Hub Northeast said that overall, its personal insurance claims exposure has been concentrated to flood damage in coastal New Jersey – the most severe damage seen in the Cape May County and minimal damage in Ocean and Monmouth Counties – and a few wind-related losses.
“We have not been presented with snow and ice-related personal insurance claims yet, such as roof collapse or ice damage, but weather has been relatively mild for the most part,” said Scott J. Congiusti, assistant vice president, Personal Insurance Claims Director, HUB Northeast.
“After dealing with Superstorm Sandy, our clients were well-prepared and many chose to elevate their homes, so risk of loss was greatly reduced for this storm,” Congiusti said.

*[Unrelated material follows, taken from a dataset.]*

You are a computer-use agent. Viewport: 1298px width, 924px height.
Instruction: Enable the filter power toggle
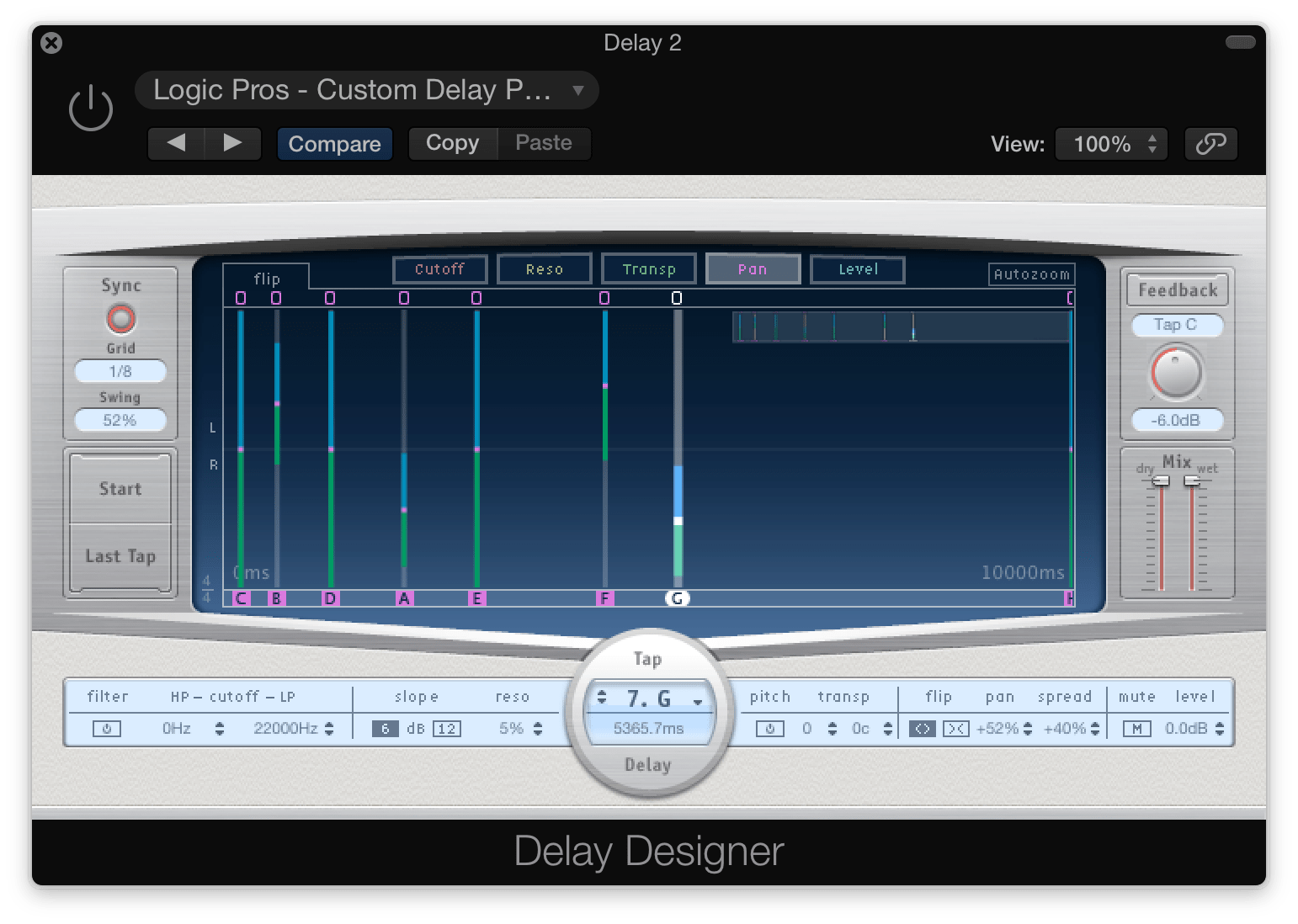click(x=106, y=729)
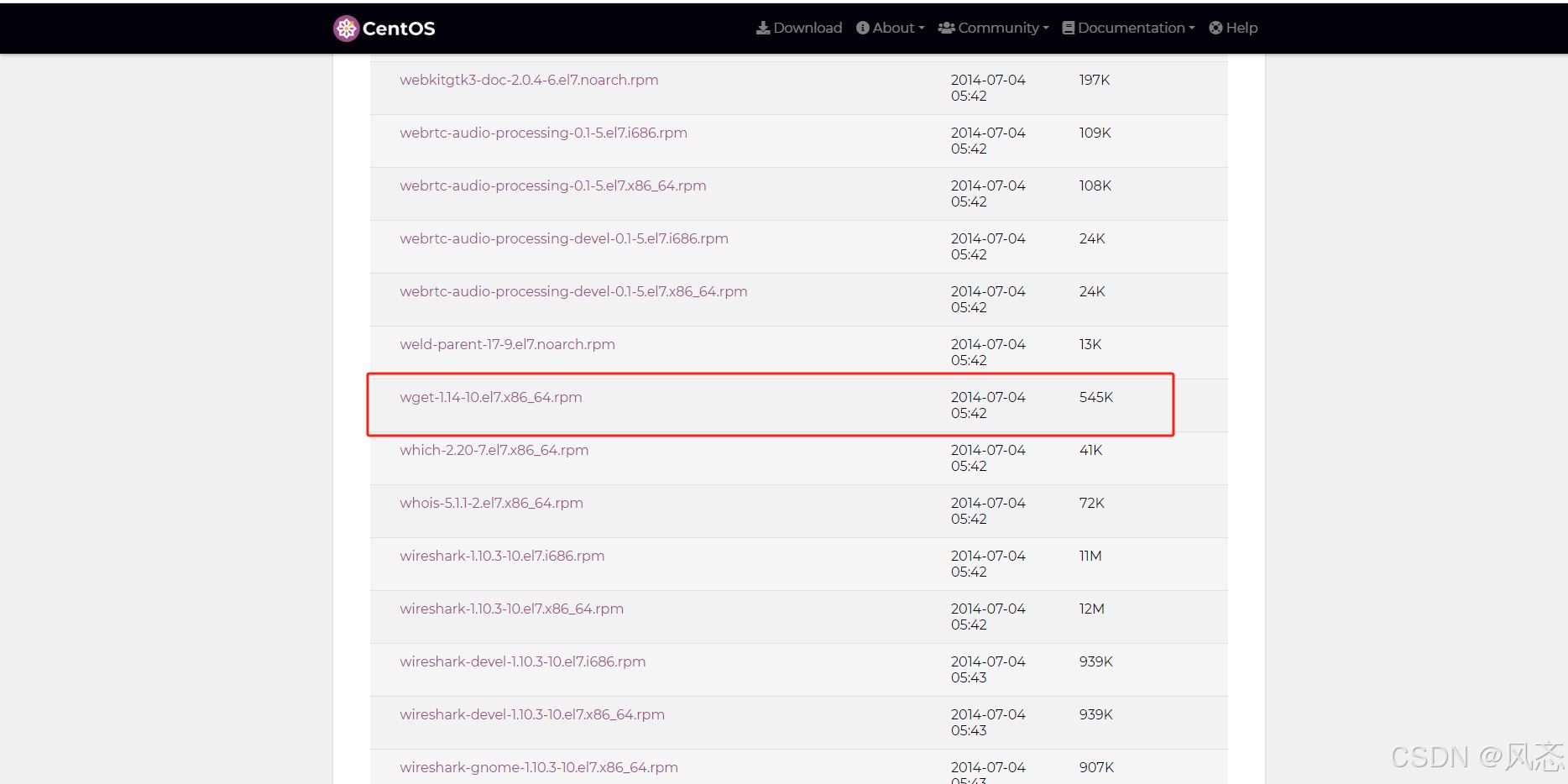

Reinsurance broker Aon Benfield said on Jan. 25 that Jonas is likely to cause multi-billion dollar economic losses in total. The broker compared Jonas to a similar storm system from January 1996, which caused an estimated economic loss of $4.6 billion and insured loss of $920 million in current dollar terms.
Aon Benfield Associate Director Steve Bowen said on Feb. 1 that given the broad size and scope of impacts from the blizzard, it is expected that insurers will be facing insured losses in “the hundreds of millions of dollars.”
“This includes losses incurred by private insurers and claims filed through the National Flood Insurance Program given coastal flooding,” Bowen said.
In addition, some claims such as business interruption claims would take more time to evaluate in coming days.
“It remains to be seen whether the final total will approach the cost from the January 1996 event, but it bears worth repeating that this is not an unmanageable event for the insurance industry,” he said.